Paul Winans shares the lessons learned from two decades of facilitating remodeling peer group meetings.

Twenty Years of Learning and Facilitating

In 2000, I was asked by Linda Case and Victoria Downing to be a facilitator of Remodelers Advantage Roundtable Meetings. Each Roundtables group consists of around 10 non-competing member companies from the U.S. and Canada, who gather for annual Spring and Fall meetings. The meetings are three very busy days long.

I ran my last Roundtable Meetings this September. It was the right time, 20 years after I ran my first meeting.

Along with the members attending the meetings I facilitated, I learned some lessons. Here are a few of them.

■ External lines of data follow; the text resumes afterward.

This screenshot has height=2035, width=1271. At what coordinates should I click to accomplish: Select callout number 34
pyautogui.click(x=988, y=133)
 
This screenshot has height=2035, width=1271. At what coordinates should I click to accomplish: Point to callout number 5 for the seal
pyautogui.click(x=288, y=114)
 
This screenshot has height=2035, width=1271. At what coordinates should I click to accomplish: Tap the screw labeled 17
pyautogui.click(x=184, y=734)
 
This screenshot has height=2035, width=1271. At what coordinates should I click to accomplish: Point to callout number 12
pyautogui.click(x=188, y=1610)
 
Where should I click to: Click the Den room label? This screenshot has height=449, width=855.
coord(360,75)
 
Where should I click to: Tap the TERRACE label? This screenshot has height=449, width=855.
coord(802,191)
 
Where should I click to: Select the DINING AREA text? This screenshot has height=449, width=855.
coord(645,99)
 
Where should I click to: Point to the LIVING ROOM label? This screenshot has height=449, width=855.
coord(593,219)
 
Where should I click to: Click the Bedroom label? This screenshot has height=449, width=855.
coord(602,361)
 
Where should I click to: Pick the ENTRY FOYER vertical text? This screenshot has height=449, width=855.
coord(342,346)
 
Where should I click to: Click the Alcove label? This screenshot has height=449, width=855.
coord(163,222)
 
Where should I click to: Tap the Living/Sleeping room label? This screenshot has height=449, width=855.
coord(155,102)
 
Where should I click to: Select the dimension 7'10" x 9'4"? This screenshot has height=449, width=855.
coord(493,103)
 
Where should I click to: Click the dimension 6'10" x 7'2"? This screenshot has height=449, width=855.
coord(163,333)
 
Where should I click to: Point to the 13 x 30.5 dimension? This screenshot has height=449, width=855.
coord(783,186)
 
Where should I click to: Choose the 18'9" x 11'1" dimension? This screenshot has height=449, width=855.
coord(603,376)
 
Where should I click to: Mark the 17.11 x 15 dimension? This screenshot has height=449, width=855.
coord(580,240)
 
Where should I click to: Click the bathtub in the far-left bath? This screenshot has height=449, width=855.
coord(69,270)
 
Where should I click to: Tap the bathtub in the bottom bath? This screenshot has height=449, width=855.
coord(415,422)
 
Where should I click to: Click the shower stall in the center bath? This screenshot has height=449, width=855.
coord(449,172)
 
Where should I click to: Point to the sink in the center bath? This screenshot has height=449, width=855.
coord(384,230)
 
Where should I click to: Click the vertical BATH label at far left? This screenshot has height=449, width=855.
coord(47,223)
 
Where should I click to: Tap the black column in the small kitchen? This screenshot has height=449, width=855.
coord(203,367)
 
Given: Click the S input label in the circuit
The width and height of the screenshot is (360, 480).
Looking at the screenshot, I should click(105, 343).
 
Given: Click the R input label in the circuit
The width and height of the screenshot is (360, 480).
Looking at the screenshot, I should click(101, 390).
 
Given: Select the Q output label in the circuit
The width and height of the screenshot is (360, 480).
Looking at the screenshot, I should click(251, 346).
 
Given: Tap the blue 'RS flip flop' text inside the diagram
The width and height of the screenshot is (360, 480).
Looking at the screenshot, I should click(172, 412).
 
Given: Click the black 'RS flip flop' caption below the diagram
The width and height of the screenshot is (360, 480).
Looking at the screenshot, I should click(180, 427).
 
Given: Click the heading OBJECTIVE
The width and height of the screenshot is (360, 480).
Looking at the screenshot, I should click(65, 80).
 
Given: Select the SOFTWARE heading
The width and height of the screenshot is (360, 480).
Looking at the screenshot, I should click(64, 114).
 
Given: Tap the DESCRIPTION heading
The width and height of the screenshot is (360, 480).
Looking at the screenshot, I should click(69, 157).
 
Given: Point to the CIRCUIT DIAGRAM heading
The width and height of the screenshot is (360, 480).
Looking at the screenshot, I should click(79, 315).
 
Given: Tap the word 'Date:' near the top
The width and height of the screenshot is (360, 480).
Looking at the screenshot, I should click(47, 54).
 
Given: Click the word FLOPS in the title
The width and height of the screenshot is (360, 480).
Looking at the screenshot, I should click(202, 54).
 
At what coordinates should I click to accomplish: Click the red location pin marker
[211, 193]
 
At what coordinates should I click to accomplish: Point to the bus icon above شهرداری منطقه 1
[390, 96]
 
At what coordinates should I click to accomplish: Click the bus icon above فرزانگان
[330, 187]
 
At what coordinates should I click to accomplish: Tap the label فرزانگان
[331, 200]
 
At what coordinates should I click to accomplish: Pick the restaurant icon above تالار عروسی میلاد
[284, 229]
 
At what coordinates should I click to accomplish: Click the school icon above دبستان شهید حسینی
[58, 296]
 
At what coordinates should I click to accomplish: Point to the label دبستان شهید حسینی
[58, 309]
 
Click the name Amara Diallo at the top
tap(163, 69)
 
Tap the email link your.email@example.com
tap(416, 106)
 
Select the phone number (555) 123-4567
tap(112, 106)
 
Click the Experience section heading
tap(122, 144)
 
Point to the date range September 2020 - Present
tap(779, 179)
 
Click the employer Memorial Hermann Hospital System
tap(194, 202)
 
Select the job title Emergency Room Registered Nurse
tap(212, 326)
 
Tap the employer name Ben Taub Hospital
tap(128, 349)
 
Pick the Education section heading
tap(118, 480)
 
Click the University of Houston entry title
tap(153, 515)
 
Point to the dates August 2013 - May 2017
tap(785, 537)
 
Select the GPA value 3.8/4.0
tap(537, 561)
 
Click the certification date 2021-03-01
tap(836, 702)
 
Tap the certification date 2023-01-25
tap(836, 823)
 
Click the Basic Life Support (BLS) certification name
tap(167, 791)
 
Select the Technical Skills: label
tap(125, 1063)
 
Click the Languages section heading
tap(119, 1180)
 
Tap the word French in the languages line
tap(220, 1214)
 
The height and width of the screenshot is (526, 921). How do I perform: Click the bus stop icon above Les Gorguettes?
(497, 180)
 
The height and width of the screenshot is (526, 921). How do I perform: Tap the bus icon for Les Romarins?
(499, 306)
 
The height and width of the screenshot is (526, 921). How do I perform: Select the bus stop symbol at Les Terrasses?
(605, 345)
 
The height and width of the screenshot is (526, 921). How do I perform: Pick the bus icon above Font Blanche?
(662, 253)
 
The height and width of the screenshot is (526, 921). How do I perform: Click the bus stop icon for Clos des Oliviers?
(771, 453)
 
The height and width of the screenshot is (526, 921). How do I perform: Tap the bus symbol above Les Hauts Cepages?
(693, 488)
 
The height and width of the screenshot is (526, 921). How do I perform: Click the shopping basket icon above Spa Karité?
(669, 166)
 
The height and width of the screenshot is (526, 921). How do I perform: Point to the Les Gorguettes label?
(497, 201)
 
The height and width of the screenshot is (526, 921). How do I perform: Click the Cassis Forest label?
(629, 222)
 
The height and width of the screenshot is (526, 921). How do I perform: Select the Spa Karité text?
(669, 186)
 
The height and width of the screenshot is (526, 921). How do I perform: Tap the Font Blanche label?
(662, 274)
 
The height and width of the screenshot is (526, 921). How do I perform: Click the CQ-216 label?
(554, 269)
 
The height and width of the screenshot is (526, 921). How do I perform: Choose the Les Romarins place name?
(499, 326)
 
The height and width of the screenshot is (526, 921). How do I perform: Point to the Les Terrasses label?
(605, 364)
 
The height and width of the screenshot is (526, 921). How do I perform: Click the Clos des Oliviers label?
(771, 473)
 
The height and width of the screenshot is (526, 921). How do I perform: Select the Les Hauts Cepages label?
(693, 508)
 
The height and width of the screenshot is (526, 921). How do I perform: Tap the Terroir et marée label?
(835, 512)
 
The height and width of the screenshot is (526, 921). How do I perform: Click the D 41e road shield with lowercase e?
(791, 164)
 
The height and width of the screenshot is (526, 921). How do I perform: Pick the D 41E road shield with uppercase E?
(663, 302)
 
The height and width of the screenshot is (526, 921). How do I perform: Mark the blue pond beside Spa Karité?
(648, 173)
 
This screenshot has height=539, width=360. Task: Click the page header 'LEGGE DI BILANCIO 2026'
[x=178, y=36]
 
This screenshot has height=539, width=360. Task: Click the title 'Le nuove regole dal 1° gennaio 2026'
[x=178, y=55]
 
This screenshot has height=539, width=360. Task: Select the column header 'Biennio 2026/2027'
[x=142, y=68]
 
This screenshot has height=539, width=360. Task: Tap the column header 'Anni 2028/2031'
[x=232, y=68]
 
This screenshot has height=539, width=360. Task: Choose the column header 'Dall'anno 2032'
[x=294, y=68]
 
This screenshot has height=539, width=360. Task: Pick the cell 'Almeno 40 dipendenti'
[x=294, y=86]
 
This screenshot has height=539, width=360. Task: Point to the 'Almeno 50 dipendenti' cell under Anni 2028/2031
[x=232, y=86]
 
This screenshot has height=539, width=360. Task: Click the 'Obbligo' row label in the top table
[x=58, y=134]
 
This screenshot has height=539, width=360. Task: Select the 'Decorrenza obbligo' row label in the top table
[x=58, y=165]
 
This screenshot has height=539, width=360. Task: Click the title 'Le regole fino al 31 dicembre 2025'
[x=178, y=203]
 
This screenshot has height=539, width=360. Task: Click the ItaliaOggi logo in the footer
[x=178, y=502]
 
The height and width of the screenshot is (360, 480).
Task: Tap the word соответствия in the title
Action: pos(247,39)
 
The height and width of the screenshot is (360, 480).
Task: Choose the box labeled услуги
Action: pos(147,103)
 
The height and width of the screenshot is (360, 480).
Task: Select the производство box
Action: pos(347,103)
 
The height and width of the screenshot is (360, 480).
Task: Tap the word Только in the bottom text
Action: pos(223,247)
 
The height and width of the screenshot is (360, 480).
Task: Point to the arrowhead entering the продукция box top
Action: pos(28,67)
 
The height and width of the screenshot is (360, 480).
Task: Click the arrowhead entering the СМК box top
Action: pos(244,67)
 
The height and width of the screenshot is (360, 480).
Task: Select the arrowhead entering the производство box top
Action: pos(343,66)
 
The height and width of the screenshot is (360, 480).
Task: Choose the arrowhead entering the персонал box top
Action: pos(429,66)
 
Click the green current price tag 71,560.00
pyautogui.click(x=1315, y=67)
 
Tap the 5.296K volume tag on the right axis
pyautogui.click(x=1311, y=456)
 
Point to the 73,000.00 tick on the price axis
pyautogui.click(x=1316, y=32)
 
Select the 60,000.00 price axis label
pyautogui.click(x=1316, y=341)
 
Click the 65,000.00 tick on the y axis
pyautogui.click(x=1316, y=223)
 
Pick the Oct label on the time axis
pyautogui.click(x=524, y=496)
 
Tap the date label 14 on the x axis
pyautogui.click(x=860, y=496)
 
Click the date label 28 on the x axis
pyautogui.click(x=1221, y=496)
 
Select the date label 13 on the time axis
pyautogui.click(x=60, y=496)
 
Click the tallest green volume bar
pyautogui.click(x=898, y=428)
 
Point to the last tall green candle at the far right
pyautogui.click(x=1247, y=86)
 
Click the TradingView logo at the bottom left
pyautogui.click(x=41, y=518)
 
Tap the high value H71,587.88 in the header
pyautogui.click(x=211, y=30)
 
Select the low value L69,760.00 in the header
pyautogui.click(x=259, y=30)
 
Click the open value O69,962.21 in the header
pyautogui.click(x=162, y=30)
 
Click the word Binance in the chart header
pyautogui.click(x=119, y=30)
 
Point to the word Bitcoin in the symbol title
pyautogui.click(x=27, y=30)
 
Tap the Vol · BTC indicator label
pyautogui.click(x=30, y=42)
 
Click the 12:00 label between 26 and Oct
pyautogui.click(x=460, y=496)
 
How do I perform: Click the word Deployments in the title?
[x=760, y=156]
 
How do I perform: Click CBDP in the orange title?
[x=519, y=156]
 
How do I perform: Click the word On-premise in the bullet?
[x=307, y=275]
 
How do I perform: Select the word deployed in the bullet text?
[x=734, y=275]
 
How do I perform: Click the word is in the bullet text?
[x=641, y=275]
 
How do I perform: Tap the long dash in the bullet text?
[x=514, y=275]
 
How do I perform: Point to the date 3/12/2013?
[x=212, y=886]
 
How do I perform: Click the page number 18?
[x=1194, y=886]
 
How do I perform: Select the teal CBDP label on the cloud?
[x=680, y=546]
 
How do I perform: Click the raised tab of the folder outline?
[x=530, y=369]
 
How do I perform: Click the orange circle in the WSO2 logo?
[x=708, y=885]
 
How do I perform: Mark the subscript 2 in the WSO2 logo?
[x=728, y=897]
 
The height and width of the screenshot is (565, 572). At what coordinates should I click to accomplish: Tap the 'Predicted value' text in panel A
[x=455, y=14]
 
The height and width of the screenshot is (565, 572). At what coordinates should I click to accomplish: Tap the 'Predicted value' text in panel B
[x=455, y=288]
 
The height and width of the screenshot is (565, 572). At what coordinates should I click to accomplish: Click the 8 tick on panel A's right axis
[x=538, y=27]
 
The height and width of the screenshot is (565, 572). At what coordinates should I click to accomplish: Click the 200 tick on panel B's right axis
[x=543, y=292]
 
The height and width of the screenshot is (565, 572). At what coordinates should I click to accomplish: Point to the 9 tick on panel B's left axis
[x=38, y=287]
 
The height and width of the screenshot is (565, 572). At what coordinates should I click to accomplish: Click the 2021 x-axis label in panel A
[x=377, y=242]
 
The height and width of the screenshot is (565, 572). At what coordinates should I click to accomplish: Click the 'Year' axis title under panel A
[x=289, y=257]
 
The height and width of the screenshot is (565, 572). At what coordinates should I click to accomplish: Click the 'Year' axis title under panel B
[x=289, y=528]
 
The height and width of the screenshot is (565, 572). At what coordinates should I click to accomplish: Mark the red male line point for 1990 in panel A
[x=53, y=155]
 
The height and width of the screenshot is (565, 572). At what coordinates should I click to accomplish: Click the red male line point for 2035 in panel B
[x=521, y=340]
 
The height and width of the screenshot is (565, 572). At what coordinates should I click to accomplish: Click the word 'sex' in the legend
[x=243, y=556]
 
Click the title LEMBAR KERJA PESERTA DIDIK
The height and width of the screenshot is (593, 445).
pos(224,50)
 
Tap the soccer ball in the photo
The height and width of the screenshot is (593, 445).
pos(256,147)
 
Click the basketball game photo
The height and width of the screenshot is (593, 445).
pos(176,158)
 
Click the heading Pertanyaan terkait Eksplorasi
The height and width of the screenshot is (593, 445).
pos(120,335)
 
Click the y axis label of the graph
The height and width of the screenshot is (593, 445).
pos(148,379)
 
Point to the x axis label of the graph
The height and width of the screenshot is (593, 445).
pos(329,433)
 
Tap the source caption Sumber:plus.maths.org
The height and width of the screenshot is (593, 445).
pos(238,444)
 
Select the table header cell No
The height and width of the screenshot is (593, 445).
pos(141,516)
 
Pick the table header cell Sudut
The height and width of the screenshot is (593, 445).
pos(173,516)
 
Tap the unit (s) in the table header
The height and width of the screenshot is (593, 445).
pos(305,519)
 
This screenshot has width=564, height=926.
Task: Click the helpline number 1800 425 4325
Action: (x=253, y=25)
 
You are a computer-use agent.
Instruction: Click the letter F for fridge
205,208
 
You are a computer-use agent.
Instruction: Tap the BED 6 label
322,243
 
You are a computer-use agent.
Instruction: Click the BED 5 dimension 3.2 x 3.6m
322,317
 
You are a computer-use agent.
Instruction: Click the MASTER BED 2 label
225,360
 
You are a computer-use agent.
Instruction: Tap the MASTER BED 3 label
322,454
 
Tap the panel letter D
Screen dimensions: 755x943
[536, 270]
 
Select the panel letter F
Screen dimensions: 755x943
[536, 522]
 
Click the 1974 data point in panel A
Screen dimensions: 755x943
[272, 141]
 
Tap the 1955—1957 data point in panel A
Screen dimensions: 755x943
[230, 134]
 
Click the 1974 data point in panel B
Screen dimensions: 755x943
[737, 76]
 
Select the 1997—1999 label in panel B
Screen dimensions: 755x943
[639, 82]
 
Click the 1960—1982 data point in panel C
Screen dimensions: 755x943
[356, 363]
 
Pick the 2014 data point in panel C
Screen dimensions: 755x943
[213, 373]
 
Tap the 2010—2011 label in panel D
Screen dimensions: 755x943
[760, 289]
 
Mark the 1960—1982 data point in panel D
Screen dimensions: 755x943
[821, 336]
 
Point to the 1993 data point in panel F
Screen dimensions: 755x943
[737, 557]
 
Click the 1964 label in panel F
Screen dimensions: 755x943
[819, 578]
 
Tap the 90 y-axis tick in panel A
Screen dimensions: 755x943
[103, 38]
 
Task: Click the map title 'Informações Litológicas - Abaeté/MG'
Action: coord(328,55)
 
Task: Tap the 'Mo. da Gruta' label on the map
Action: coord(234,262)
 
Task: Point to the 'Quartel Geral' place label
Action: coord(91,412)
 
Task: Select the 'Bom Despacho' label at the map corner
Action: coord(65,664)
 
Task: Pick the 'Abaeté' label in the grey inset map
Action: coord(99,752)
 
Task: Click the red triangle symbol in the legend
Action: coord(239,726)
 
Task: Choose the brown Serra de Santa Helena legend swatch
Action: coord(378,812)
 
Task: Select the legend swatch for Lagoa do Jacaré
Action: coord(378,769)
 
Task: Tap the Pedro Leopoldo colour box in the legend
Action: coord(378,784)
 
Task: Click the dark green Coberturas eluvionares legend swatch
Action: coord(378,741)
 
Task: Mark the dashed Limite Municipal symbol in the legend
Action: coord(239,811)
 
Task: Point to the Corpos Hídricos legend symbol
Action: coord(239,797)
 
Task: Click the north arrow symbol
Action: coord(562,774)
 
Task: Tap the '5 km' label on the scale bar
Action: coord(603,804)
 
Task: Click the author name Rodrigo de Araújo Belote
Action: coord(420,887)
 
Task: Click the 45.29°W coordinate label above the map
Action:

Poor Prep Leads to Poor Results
Before a meeting, each attending company needs to send a lot of information to the other members in the Roundtable group. It takes focused attention to get all the information in order and make sure that it is accurate.

Those members who try to slide by, doing a less-than-adequate job at the prep, get the least useful input.

Why? The other members don't have the information they need to provide meaningful input. And they feel like their wasting their time when talking to a member who is not fully engaged.

It seems obvious that to get good results, you need to do to good prep. Every time I saw a packet of information that was not in good shape, I always wondered how they ran their business. Because if they ran their business the same way they approached getting ready for the Roundtable Meeting, the only way they would be making a profit would be by accident!

Time Slips Away
Each member gets the same amount of time "in the sun." Some members talk and talk, needing to be interrupted by the facilitator over and over again. They don't realize this is their time to get input. Input is what they came for.

Other members lay their cards on the table clearly and then listen carefully to the suggestions their fellow members make. They ask clarifying questions. They really want to understand what is being offered to them.

Many of the owner attendees are selling remodeling for their companies. How effective could they be as salespeople if they don't know how to manage time? How does their tendency to talk endlessly get in the way of them being the effective leaders their companies need them to be?

The one thing you can't make more of is time. So, use it wisely.

Work on the Hardest Thing
Each member tells the other members what they will work on improving between this meeting and the next meeting. It was interesting watching how members approached this.

Some people had a clear idea of what they should focus on before they came into the meeting room! They had thought about it ahead of time. By having done this, they got better input from the other members.

And the really smart members were still open to hearing suggestions from the other members about what might provide them with greater value. These conversations usually provided insights they didn't have before the meeting started.

Other members had no idea of what their task(s) between meetings should be. In that situation the other members were trying to come up with suggestions. Everyone got a bit frustrated.

If you don't get real with yourself about what the less-than-great parts of your company are, how can you improve? What do these people do when they are back in their companies? If you are not consistently trying to better your business, it inevitably devolves into a mess. But if you are blind to the obvious, how can you figure out what to focus on?

The hardest thing to improve in your business is you. You are the biggest opportunity. The members who I saw achieve the greatest success realized this. They then took responsibility for becoming who they wanted to be, not staying stuck being who they "are."

Be prepared, value your time and work on yourself—all good lessons. Pay attention to the choices you make. Not all of them are consistent with these principles.

For the first seven years I was facilitating other group meetings, Nina and I were members of the group. At the peer group meeting where the attendees focused on our company for the first day, I was told that the only thing not right with our company was me. Hard to hear, but I eventually embraced that truth and began the most important remodeling job I ever did—the one on me.